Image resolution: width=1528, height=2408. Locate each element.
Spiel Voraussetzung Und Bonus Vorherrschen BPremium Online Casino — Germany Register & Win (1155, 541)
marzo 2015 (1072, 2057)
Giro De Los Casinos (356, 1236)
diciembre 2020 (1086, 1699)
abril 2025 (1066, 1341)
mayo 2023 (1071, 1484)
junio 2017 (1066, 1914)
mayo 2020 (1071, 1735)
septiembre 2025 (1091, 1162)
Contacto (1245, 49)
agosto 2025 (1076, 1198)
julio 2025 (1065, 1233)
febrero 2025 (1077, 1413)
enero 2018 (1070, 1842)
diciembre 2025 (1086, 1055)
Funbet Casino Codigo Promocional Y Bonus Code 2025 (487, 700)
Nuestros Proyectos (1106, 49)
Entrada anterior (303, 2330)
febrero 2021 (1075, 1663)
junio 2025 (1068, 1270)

=== Task instructions ===
Return the lines above exactly, keeping every word.

=== Completed exercise ===
Image resolution: width=1528, height=2408. Locate each element.
Spiel Voraussetzung Und Bonus Vorherrschen BPremium Online Casino — Germany Register & Win (1155, 541)
marzo 2015 (1072, 2057)
Giro De Los Casinos (356, 1236)
diciembre 2020 (1086, 1699)
abril 2025 (1066, 1341)
mayo 2023 (1071, 1484)
junio 2017 (1066, 1914)
mayo 2020 (1071, 1735)
septiembre 2025 (1091, 1162)
Contacto (1245, 49)
agosto 2025 (1076, 1198)
julio 2025 (1065, 1233)
febrero 2025 (1077, 1413)
enero 2018 (1070, 1842)
diciembre 2025 (1086, 1055)
Funbet Casino Codigo Promocional Y Bonus Code 2025 (487, 700)
Nuestros Proyectos (1106, 49)
Entrada anterior (303, 2330)
febrero 2021 (1075, 1663)
junio 2025 (1068, 1270)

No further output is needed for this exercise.